The assessment of water management systems in our projects around the Bay consider infrastructure, agencies and districts that provide the critical services of maintaining adequate water supplies for consumption and industrial or commercial uses; and collecting, treating and discharging wastewater from businesses, industries and residents. Some of these systems are interconnected, and can provide inter-system redundancy – for example, treated wastewater can be reclaimed, recycled, and reused as industrial process water, offsetting the use of potable water sources. While each of the water management systems faces their own specific challenges, they also share vulnerabilities to current and future flooding. There are, therefore, opportunities for shared, multi-benefit solutions that will result in more resilient water management systems for the whole region.
The source of water can be far from the ultimate end user, many water systems extend well beyond city and county boundaries.
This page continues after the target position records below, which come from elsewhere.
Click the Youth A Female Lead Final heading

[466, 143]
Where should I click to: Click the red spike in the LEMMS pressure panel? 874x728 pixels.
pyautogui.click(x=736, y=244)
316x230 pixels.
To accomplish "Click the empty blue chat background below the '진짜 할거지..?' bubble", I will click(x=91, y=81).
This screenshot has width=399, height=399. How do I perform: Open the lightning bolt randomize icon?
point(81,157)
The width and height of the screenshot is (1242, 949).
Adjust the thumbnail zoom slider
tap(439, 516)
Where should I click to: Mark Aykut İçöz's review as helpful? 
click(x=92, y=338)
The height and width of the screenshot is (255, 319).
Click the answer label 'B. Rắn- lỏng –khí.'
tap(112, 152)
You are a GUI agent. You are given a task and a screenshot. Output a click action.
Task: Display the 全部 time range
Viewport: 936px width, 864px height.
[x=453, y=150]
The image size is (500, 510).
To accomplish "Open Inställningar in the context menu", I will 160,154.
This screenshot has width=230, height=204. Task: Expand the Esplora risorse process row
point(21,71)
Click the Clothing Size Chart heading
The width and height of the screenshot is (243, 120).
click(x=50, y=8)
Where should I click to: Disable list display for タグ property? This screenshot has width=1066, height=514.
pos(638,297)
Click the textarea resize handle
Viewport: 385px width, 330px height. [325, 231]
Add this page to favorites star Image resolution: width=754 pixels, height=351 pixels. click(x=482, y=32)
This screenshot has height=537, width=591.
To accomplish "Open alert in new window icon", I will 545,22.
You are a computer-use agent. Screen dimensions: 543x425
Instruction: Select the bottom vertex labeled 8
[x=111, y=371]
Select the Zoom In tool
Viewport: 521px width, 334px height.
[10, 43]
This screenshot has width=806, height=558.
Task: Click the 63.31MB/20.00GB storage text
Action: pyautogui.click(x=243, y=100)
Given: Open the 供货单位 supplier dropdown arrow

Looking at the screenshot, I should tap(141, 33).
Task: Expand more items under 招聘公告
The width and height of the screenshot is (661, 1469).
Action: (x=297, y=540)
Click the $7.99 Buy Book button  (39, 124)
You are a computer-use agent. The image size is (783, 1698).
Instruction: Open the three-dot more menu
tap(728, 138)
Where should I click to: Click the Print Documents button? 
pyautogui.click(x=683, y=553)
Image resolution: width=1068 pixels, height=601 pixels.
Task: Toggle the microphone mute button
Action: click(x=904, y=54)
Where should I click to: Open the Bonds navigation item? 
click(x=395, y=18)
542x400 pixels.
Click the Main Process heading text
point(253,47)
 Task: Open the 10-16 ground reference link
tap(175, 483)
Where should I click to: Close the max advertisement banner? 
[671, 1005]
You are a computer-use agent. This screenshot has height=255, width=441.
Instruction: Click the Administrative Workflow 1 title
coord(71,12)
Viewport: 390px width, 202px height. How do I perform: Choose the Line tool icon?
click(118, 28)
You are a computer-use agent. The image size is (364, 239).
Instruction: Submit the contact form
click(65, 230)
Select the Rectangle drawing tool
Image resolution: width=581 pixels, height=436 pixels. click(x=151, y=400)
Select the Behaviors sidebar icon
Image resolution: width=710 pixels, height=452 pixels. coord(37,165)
Water suppliers manage large and complex conveyance systems that include aqueducts, reservoirs, water treatment plants, pumps, water mains and other infrastructure. Around the Bay Area various water supply assets are located in areas at risk of flooding; however, the greatest potential impact of sea level rise on water service will occur in the Sacramento-San Joaquin Delta. Sea level rise will increase salinity in the Delta, impacting water quality. Additionally, rising sea levels, and other threats, including seismic activity and subsidence threaten the Delta levees. Failure of the levees would have broad effects on water quality and water infrastructure not only for the Bay Area but for all of California.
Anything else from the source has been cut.